Recently, as I was browsing the Hot Questions here, I came upon a question about allowing others to take your place on a bus.
One of the answers was based on personal experience, and while short and not specific is clearly not a wrong answer.
When the answerer was asked why he suggested just moving quietly rather than making a direct offer, he mentioned bad experiences with "overenthusiastic feminists" deriding him when offered.
What ensued was downvotes to the answer (down to -5!) for so-called misogyny. This comment has been deleted, possibly by its author, possibly by a moderator. If the second, this is rather horrific.
The answerer made it clear that he supports feminism and not once insulted anyone. Despite this, because he mentioned that the people who got mad at him were female and in some cases feminist, he was brought down quickly. From the later comments by him and me, it is obvious that support for him is overwhelming and that those insulting him are simply wrong.
Today I saw a post on the SE meta explaining that one of the principles of the "be nice" rule of this site is not to engage in ad-hominem attacks. In the answer I linked, that is clearly not being followed.
I know this is a heated topic. I may receive downvotes for simply mentioning that men don't enjoy being wrongly accused of misogyny. But the truth is, no one does. I find this unacceptable, and if a mod has deleted the so called 'controversial' comment, I request that the baseless slander offered to the answerer also be deleted.
Is this acceptable behavior on the Stack Exchange as a whole? Is it acceptable here? Why do you let it slide? Should we?

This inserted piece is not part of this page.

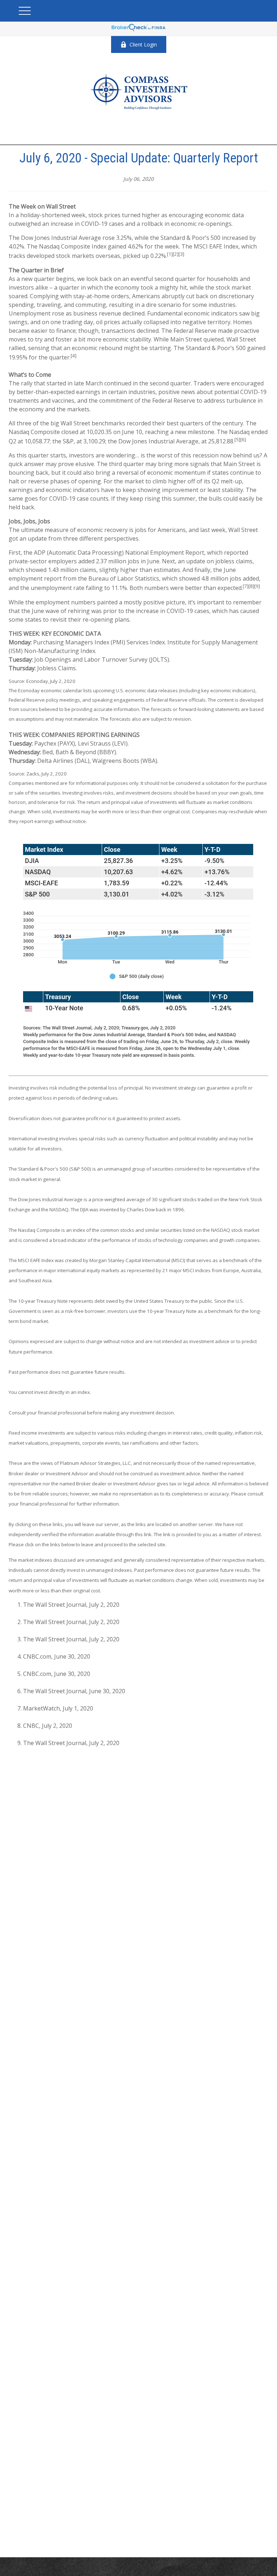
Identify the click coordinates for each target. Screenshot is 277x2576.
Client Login (143, 44)
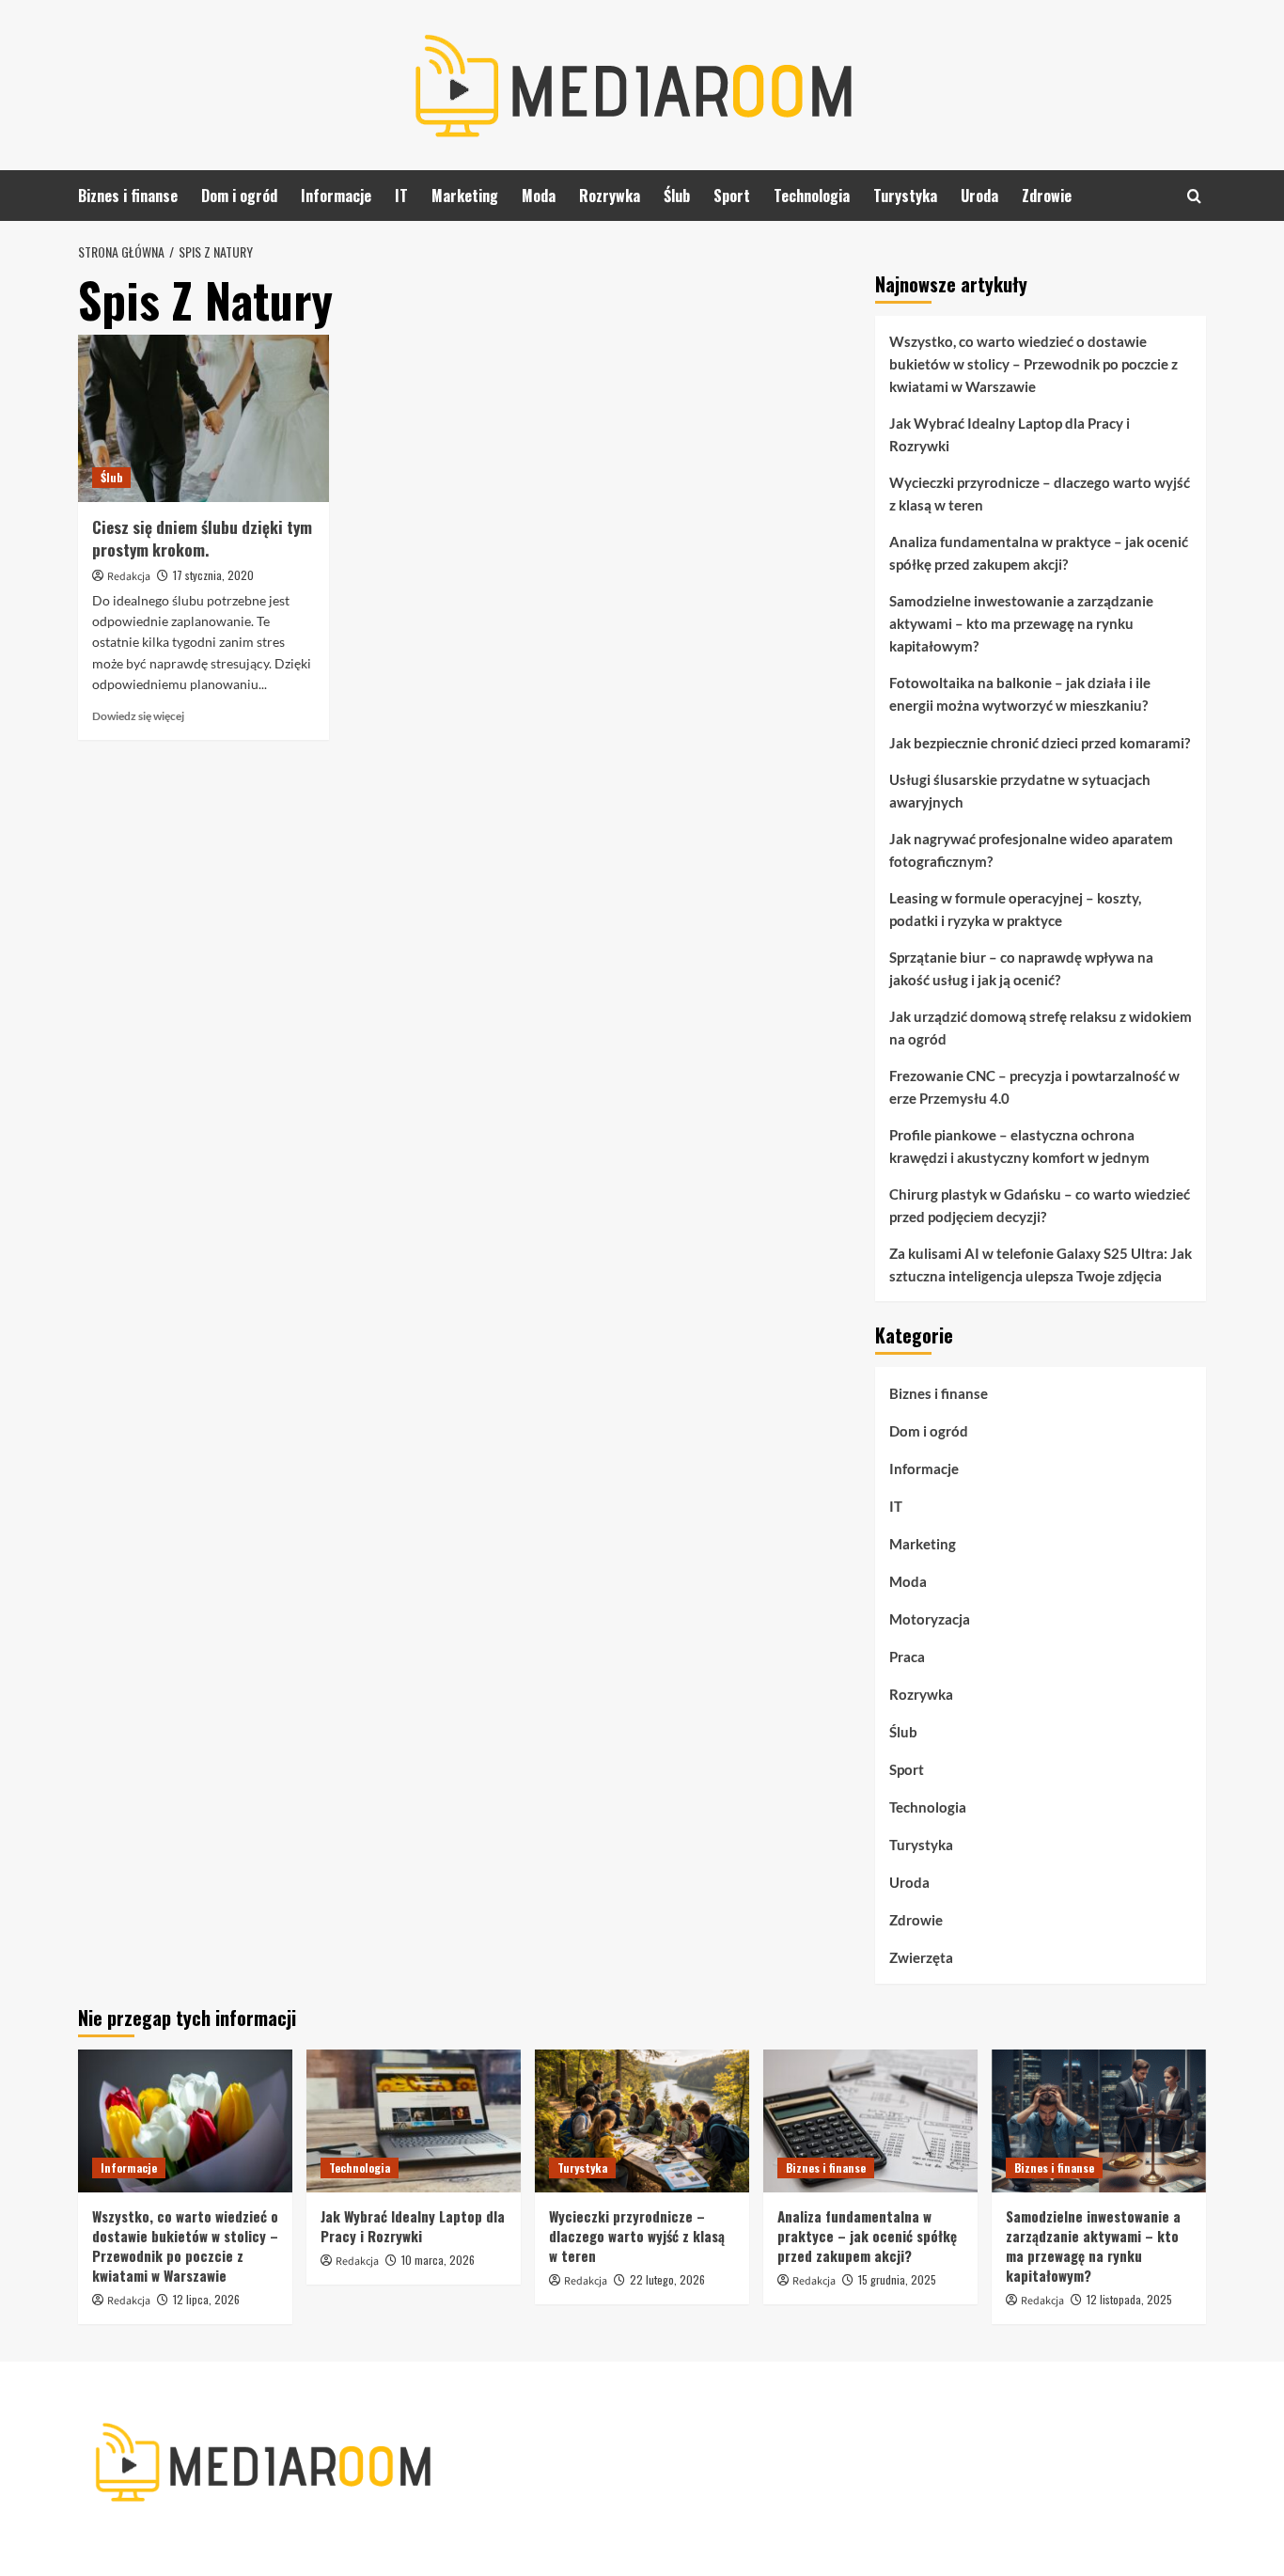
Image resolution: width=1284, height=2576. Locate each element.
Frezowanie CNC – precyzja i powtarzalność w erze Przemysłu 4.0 (1034, 1087)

This is a growing issue on the internet. No defense is allowed on many sites. Can we stop it here?
EDIT: I have accepted an answer, because it is the only one I have so far and goes partway toward a solution. But as my primary point seems to have been misunderstood, I will add some clarification.
When an accusation is raised of someone attacking a minority, it is accepted. Even if it is patently false (as in this case) no one wants to dispute it out of fear of being associated with sexism, racism, or being a homophobe. Flags work only if people are not self-conscious about the issue. Sure, no one can see that you flagged the topic, but the subject is tainted and makes you feel tainted. This is what causes the lack of flagging. What I'm looking for is some way to combat this, not how to use the Stack Exchange interface to more effectively bring it to the eyes of someone who can do something.
EDIT 2: I am very happy with the answers I am receiving, as they do indeed explain how to handle situations when they arise. Still, the reason I asked the question was not to discuss any single case, but that I wanted to know what we can do to improve community awareness of a vector of attack that most will dismiss at first glance.